THANK YOU!! I'm tired of defending my use of GNOME. I love it and use it for my personal and work machines. Each one is set up uniquely, according to it's purpose, but I can change it with just a few clicks. It's great!
I keep trying others, but I always go back to GNOME.
There is basically one reason I'm still using KDE: I want to use Super+C for copying, Super+V for pasting, etc., and as far as I can tell there is no way to do that in GNOME without completely binding Super to Ctrl. Otherwise I honestly prefer GNOME, it's a shame I can't use it due to this single issue.
Except you can't use it on a 1 year old budget 15" laptop with a resolution of 1336x768, extension settings and app settings get cut off below screen, not allowing you to see all settings or to apply them..

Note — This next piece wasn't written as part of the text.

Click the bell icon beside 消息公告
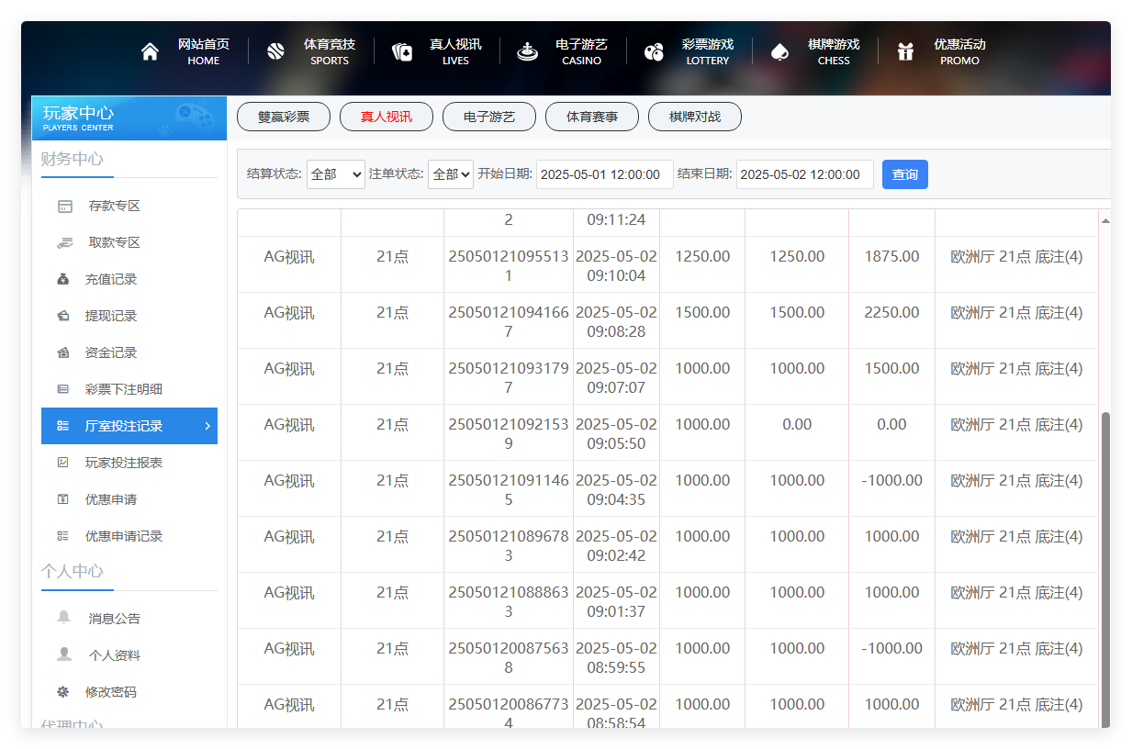The height and width of the screenshot is (749, 1132). click(x=64, y=618)
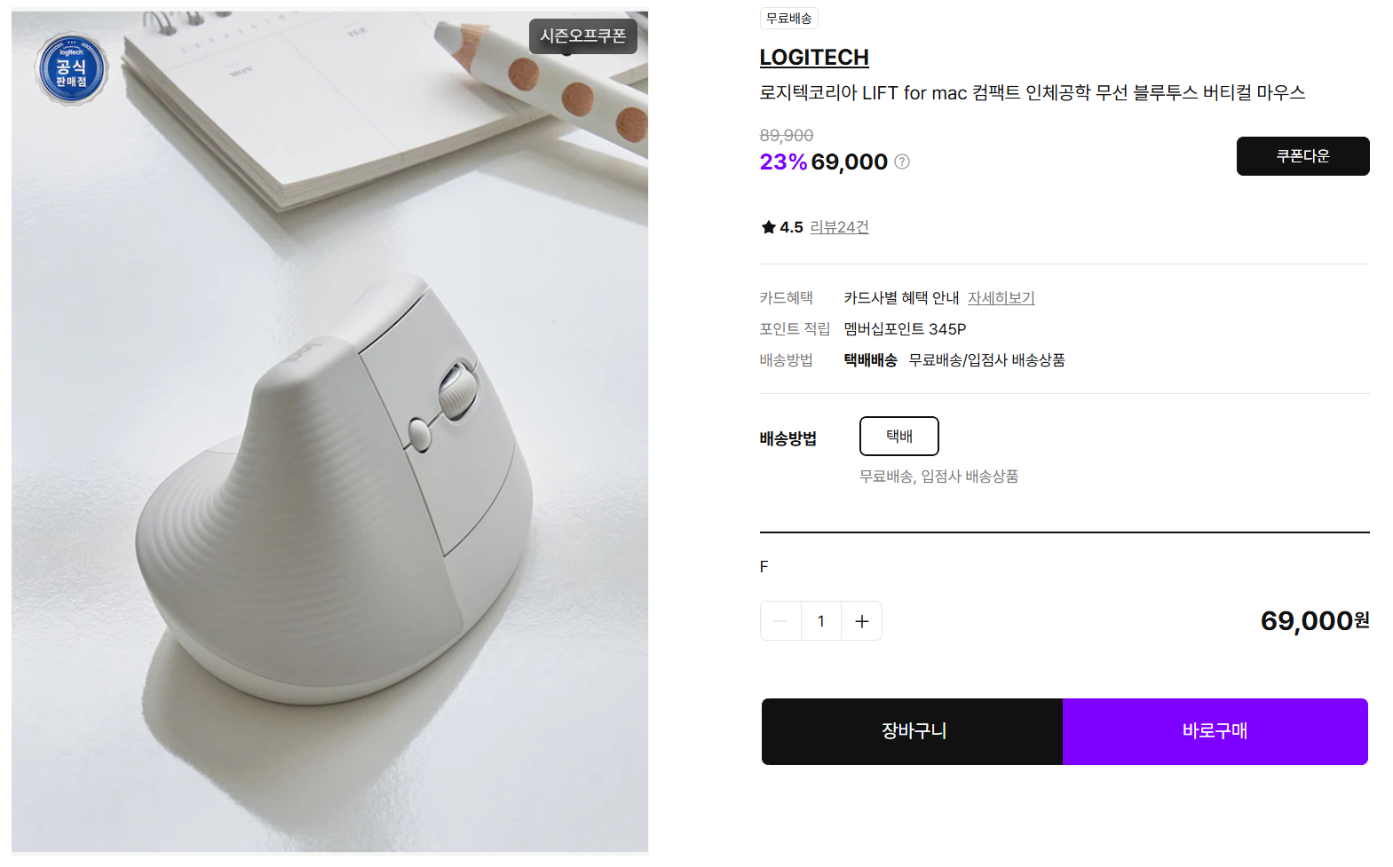Click the question mark icon beside the price
Viewport: 1393px width, 867px height.
pos(902,162)
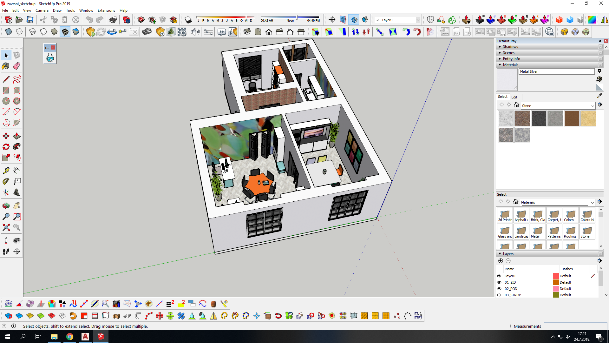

In 23 years of linux I've never used a DE for long, just never understood the point. However recently I switched to Fedora from a few years in Arch, and used Gnome for a little bit while getting dwm and things installed and connected up. I thought it was mostly sane and usable.
I saw someone on reddit modifying libadwaita css already
I'm curious how much longer the GNOME Tweak Tool is going to be around for. It seems like they're steadily moving the more commonly used settings from the tweak tool into GNOME Control Center, and the tweak tool isn't getting many updates. Honestly I wish they'd just move most of the remaining tweak tool settings over into the control center and drop the tweak tool entirely, especially now that theming is going away. I think most of the tweak settings would feel right at home in the system settings with a little bit of a UX refresh.
I like qogir theme in Ubuntu
It's better to download source, and compile it, cause when building self, you can pick, rounded or square
Primary colour variant: Ubuntu, Manjaro
Logo: almost all popular Linux distros
GDM theme
Vanilla Gnome is what my clients get to use while I use about 20 extensions on my own machine.
I used to use 20.40 LTS
I was never able to "Blur" my Dock or Panel or even Windows.
And I wanted Rounded corners for all windows (which is available in Windows 11) but there was no way to do it in Gnome.
It is a far fetched definition of customizable. You have a lot less settings in the apps, you have to install a separate (so, not default) app for making some of those changes, the extensions do not have an API so they are "tolerated", not really part of Gnome Shell and they break so often, every 2-3-6 months there is some exntension not working. They are a hack/a mod, not official list of setting one can customize. I would definitely not consider that a customizable DE.